During a panel discussion hosted by iOne Digital and the National Birth Equity Collaborative Thursday, a group of medical professionals, social workers, and policy and research professionals spoke candidly about the often overlooked link between Black maternal health and the Black Lives Matter social justice movement.
“On the surface, Black maternal health may not seem directly linked to the Black Lives Matter social justice movement, but at the heart of both is the same underlining message: Black women and people in this country are dying as the direct result of racism, whether the death is from police brutality, endometrial cancer, or a lack of respectful care during childbirth,” a description for the virtual panel read. “This candid conversation between medical, social work, policy, and research professionals explores the intersectionality and parallels between what happens to us as a community (e.g. police brutality, COVID) and our unique health experiences as women (e.g. endometrial cancer, fibroids, infertility, etc.), and for Black birthing people post-labor (e.g. 4th Trimester),” the description continued.

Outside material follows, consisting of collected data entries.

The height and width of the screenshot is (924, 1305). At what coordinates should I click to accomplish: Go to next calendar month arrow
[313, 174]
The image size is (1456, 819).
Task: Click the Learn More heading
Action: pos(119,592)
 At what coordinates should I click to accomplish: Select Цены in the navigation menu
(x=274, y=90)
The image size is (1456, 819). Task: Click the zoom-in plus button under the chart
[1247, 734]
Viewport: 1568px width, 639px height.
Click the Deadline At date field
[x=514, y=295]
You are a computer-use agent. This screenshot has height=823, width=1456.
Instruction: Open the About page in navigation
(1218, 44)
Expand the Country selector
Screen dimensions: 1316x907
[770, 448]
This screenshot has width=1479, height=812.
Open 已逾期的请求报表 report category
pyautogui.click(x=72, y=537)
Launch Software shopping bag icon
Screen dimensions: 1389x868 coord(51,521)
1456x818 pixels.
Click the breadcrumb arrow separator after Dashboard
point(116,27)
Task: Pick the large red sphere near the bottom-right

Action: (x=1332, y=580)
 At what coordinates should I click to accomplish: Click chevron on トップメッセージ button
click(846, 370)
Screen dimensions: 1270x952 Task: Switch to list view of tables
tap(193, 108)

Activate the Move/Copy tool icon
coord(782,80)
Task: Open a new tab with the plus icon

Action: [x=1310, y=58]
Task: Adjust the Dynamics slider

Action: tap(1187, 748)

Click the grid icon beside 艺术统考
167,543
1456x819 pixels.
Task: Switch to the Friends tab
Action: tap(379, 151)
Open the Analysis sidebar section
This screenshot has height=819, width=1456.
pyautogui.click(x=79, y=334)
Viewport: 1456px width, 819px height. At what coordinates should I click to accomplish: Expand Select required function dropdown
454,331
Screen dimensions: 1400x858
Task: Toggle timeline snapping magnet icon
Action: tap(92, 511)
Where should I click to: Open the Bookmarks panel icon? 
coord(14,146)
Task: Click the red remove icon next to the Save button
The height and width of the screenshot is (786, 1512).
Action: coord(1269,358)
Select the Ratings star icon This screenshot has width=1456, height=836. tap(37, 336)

The talk, which was held in observance of Black Maternal Health Week and moderated by News One’s Anoa Changa, also included insight from producer and women’s health advocate Tonya Lewis Lee, founder and president of the National Birth Equity Collaborative Dr. Joia Crear-Perry, EVP of Atlas Research Dr. Jamie Hart, Dr. Alisha Ligett of EmpowerHer Health, and Executive Director of New Impression Non-Profit Social Services Inc. Jurline Redeaux. It was just one installment from a series of discussions held throughout the week.
“We are thrilled to partner with NBEC for Black Maternal Health Week,” said iOne Digital’s Senior VP of Content Allison McGevna-Cirino said of the week-long collaboration. “Black women remain as unprotected and underserved as ever, even as we are the very lifeblood of this country’s infrastructure. It is precisely why we are committed to amplifying the organizations making a positive impact in our communities.”
“From the criminal legal system, to medical apartheid, reproductive injustices, and state violence, systemic oppression has been mapped across the bodies of Black women since this nation’s inception,” added iOne Digital Senior Director of Content Kirsten West Savali. “It is critical that Black mothers and Black birthing people are supported, protected, empowered, and cared for with respect. The National Birth Equity Collaborative has been at the forefront of making that world possible and iOne is honored to partner with them for Black Maternal Health Week.”